Oireachtas Joint and Select Committees

Wednesday, 26 June 2019

Joint Oireachtas Committee on Health

National Oral Health Policy: Discussion (Resumed)

Dr. Dympna Kavanagh:

We absolutely had to address that issue. It took four separate phases to look at it. The first was commissioned and given to University College Cork by the reference group to look at the cost-benefit analysis of the various services. There was much international research on salaried services. We looked at the Scandinavian models and at introducing different types of models. They did not involve privatisation but public contracts in local communities. It was found that salaried services were best suited to providing services to vulnerable and special care services. For healthy patients in primary care, it was not as effective or efficient. There are multiple international studies in that regard. We looked at countries which were similar and there are theoretical constructs of it. The Dutch and Icelandic models are more similar culturally to where we are sitting and we examined those models closely.

The second stream looked at all insurance models internationally and what was successful and otherwise. It just did not look at the oral health outcomes of those models. Oral health is influenced by many other issues such as social determinism, disease and water fluoridation, and not just by the service. It looked at the uptake and the buy-in culturally from the countries involved. Insurance models work well in Ireland.
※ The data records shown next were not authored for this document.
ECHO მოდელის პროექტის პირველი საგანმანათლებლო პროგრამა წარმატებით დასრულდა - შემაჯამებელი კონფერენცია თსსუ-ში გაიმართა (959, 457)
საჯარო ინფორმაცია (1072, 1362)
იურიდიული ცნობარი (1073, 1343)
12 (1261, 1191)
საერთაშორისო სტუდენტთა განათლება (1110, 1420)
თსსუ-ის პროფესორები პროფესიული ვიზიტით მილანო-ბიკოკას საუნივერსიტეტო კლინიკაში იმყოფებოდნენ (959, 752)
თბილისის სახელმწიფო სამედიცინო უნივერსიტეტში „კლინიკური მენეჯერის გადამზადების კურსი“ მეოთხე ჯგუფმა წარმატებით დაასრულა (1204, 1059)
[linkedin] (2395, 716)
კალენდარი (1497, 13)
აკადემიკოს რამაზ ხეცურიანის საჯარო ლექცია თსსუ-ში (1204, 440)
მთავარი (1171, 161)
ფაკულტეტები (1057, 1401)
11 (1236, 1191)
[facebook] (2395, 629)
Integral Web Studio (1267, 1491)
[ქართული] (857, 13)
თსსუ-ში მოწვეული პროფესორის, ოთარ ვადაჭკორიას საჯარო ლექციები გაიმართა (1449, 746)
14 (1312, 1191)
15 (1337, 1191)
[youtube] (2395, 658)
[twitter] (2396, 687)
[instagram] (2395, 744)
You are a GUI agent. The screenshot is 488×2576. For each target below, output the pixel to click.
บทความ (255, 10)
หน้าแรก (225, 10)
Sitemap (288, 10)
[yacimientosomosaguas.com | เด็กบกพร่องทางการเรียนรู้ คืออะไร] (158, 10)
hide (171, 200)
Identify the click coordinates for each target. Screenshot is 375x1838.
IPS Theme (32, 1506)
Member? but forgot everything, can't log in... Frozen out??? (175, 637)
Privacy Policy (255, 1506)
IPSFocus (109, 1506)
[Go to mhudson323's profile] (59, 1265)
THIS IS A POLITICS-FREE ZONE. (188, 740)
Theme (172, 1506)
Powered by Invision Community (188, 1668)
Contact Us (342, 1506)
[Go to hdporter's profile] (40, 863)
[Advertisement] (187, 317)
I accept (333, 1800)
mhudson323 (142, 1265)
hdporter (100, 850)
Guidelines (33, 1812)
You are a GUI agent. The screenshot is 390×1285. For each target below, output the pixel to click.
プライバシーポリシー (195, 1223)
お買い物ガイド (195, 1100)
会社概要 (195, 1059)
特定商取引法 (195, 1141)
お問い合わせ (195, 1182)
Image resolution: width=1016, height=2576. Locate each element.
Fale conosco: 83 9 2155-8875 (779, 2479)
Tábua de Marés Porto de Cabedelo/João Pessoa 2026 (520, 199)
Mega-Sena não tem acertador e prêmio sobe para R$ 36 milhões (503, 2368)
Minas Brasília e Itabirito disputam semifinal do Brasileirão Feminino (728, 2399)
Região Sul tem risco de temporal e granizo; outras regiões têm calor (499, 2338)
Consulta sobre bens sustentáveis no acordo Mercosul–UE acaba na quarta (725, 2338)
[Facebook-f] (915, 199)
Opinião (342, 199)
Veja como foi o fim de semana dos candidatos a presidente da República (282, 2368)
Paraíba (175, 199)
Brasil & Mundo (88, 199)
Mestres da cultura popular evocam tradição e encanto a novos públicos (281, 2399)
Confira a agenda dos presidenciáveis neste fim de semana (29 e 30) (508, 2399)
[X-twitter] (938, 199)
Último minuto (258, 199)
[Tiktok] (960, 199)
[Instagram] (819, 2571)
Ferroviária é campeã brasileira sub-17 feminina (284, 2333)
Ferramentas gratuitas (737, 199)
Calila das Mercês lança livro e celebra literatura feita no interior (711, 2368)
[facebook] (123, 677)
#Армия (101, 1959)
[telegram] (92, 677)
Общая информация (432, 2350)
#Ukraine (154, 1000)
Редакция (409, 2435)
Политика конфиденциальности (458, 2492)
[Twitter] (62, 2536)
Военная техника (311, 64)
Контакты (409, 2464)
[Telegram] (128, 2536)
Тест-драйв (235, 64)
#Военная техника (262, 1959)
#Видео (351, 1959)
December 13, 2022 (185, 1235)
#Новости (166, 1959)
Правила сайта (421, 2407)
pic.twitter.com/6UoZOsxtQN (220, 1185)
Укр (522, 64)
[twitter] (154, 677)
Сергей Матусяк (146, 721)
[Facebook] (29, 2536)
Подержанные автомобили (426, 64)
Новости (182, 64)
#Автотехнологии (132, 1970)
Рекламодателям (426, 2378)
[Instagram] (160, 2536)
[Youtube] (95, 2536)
We saw extremely good and fast outcomes from many of those models.

The final phase was done by the ESRI. It started examining various types of models such as mixed-payment models. This involved looking at a preventive package overlaid by a fee-for-item system and further overlaid by service level agreements. The reason we went down that model was because it was familiar to the public and it understood it more. The outcomes from such a model are good in a short period, particularly for a preventive-oriented scheme. It is good for the type of oral health we are experiencing at present, whereby the vast majority of children from middle to high-income families have good oral health. Then there is the smaller group of vulnerable persons.

We looked at the Medicaid model in America, whereby it increased access through practices. It found that ironically inequalities did not get worse but were much better for the high-risk and low-income groups when they got in early. The higher income groups did not tend to use it as much but it really benefitted lower income groups.

We undertook four separate phases because it is a significant change for us to undertake. We had to look at the economics. The Department of Public Expenditure and Reform certainly put us through our paces in that regard.